__WORK ORDER__
Only one stretch of the records below should be repeated. It starts with the line containing "Screen dimensions: 1319x555" and goes on through the line containing "Given: Click the country", exactly as written.

__DATASET ENTRIES__

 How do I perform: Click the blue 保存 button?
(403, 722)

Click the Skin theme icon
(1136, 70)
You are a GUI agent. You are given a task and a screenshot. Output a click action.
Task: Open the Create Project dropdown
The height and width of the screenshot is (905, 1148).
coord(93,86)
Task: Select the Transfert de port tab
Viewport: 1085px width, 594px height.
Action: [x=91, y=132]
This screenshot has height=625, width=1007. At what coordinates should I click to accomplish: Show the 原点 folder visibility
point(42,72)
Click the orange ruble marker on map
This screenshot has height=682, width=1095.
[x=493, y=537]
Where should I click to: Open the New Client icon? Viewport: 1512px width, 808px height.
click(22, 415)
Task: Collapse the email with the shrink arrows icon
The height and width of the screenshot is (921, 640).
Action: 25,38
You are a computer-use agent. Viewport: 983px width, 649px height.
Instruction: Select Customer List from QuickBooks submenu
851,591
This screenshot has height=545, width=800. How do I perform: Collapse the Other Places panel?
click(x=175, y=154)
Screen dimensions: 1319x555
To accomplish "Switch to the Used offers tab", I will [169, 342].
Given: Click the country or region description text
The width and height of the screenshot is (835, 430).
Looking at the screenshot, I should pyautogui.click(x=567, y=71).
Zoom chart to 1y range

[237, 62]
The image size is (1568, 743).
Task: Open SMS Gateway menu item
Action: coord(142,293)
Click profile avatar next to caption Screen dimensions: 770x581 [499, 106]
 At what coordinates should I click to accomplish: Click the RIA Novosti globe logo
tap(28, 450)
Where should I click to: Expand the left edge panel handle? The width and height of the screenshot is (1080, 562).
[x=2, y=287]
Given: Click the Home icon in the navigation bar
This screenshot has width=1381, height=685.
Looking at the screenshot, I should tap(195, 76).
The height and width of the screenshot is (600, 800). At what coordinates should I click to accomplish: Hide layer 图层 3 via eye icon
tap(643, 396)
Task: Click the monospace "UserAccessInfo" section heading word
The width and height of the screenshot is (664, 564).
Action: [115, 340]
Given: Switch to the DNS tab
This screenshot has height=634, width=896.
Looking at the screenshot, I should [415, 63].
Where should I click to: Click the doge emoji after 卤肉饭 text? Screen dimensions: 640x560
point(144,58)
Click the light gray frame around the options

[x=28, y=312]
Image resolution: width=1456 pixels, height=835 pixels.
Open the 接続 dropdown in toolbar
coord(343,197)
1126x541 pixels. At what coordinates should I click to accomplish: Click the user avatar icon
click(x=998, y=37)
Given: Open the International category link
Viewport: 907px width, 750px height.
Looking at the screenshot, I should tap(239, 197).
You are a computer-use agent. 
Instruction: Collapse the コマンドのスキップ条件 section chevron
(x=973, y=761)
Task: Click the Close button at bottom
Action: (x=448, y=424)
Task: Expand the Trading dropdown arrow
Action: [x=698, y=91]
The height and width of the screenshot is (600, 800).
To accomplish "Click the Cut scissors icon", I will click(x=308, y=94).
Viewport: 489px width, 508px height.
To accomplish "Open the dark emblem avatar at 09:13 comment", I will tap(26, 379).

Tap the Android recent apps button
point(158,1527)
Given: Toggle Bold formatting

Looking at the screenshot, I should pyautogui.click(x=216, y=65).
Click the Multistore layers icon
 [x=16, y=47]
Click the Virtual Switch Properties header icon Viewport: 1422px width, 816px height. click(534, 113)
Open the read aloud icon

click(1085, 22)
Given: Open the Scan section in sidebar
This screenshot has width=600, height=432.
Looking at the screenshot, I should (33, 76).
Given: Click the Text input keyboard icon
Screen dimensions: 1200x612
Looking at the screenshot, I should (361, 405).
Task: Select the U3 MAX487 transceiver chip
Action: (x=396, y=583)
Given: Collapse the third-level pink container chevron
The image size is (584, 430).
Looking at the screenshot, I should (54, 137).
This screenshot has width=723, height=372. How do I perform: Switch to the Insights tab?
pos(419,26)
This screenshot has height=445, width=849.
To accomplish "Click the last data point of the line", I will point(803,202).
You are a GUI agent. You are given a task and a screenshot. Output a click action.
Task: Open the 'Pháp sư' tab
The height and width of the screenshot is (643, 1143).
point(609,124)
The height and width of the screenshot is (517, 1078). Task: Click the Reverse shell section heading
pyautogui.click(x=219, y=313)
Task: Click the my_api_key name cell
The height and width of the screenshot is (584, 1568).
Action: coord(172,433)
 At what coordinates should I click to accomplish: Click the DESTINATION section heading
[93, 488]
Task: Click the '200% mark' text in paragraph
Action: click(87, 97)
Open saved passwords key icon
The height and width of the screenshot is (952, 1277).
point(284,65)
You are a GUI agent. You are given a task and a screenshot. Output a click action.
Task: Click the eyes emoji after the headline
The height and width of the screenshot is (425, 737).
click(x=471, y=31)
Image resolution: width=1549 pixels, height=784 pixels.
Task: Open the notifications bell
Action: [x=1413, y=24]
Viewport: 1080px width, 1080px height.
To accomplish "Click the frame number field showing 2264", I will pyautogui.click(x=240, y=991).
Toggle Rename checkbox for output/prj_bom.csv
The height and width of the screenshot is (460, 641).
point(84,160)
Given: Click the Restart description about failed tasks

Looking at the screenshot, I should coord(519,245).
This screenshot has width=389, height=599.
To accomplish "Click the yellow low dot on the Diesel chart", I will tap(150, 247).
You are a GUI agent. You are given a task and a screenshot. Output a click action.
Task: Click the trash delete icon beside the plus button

__ANSWER BOX__
Screen dimensions: 1319x555
To accomplish "Switch to the Used offers tab", I will [169, 342].
Given: Click the country or region description text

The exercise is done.